Hachette (tome 2p. 253-262).


III

RECHUTE DU BOUEUR DORÉ


Le jour du départ des Lammle était jour de lecture au Bower ; mister Boffin, aussitôt après le dîner, qui avait eu lieu à cinq heures, embrassa la vieille lady, sortit de l’hôtel, et s’en alla en trottinant, sa grosse canne dans les bras, comme il faisait autrefois ; de telle sorte que le bâton avait l’air de lui parler à l’oreille. Dans tous les cas son visage était si attentif, que les discours de la grosse canne paraissaient être peu lucides. Noddy Boffin avait l’air d’un homme à qui l’on communique une affaire embrouillée, et tout en trottinant, il lançait de temps à autre au bâton le regard qui d’habitude accompagne ces mots : qu’entendez-vous par là ?

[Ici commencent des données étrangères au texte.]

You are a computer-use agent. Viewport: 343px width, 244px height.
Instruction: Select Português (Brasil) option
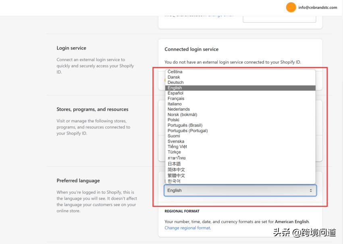(x=185, y=125)
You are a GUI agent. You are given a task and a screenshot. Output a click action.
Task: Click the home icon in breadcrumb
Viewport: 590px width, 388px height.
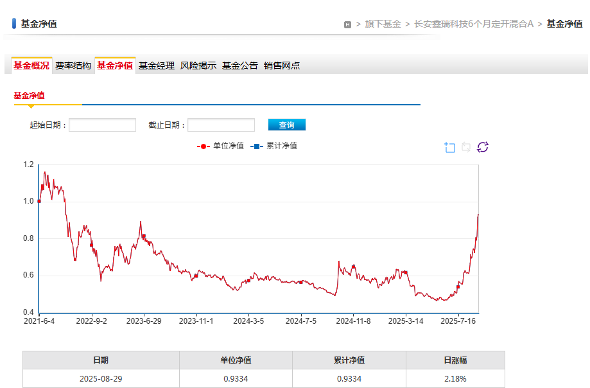pos(347,24)
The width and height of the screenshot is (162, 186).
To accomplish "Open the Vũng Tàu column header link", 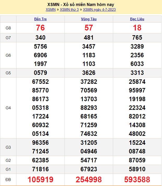I will coord(89,19).
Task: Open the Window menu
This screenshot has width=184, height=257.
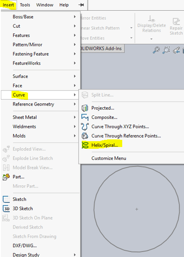Action: pos(45,5)
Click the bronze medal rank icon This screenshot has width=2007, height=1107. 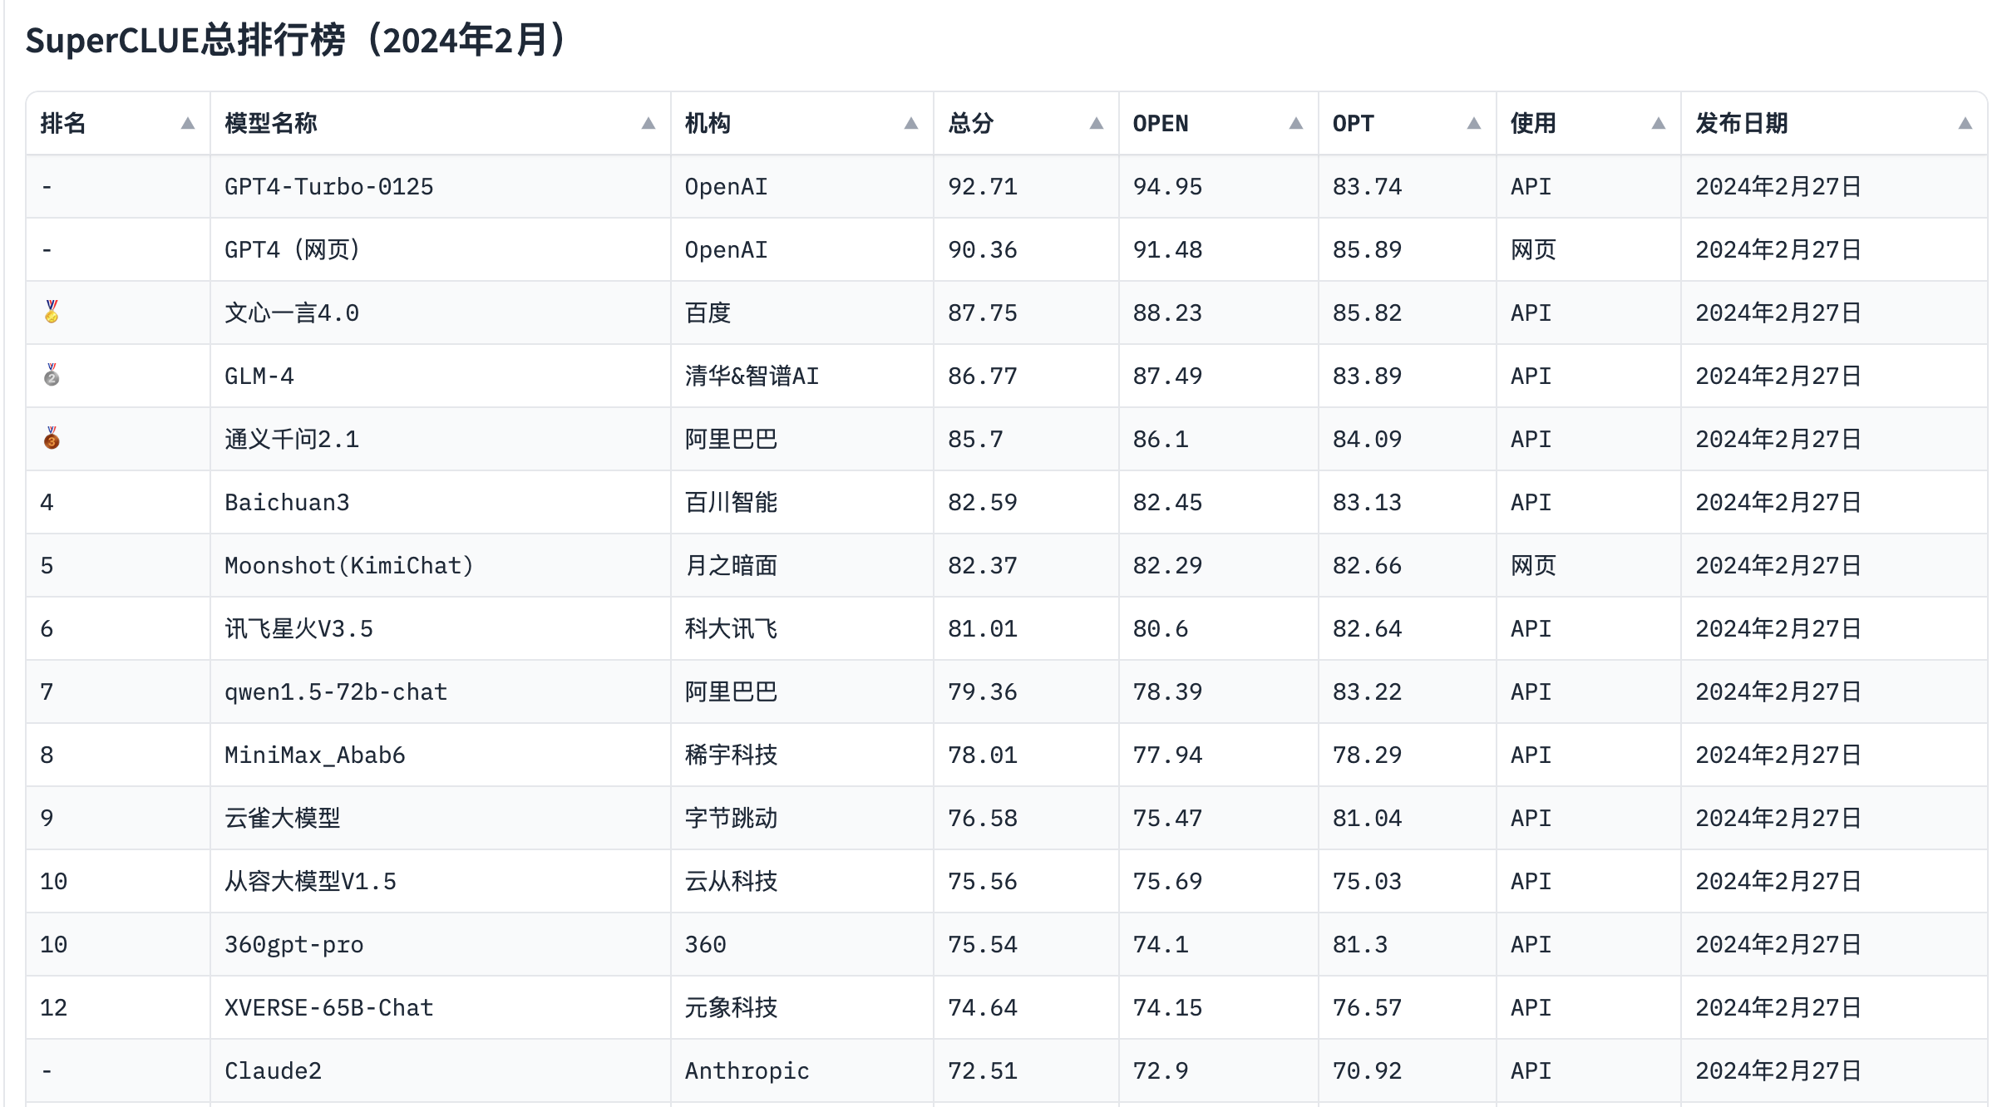(x=52, y=438)
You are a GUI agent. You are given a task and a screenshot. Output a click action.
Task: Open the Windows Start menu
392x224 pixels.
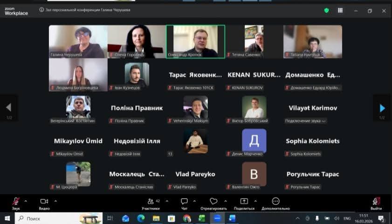(7, 218)
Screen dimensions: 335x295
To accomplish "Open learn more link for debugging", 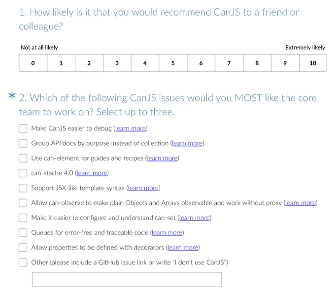I will pyautogui.click(x=131, y=129).
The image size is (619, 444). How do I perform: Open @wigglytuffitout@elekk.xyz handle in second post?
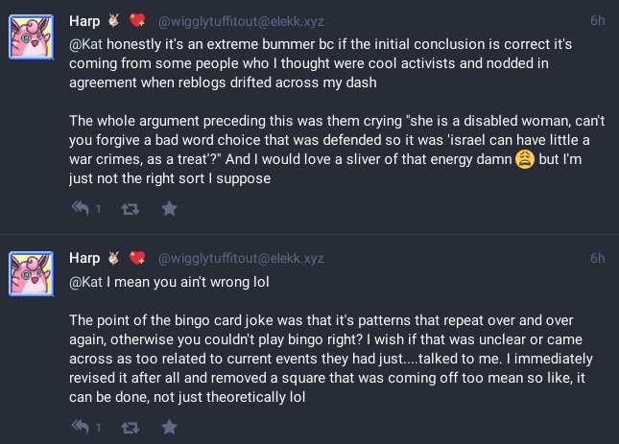[241, 258]
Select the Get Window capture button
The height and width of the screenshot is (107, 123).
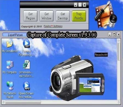point(46,16)
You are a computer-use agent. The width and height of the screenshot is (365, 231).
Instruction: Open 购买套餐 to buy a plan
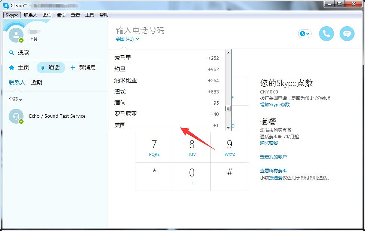click(268, 143)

Le boueur doré et sa canne allèrent ainsi jusqu’à un certain carrefour où l’on devait rencontrer tout individu, qui, à la même heure, se serait rendu de Clerkenwell au Bower. Noddy s’arrêta et regarda à sa montre. « Il s’en faut, dit-il, de cinq minutes qu’il soit l’heure indiquée par Vénus ; je suis un peu en avance. »

Mais Venus était un homme ponctuel, et mister Boffin n’avait pas remis sa montre dans son gousset qu’il aperçut le monteur de squelettes. Celui-ci pressa le pas en voyant mister Boffin, et fut bientôt arrivé.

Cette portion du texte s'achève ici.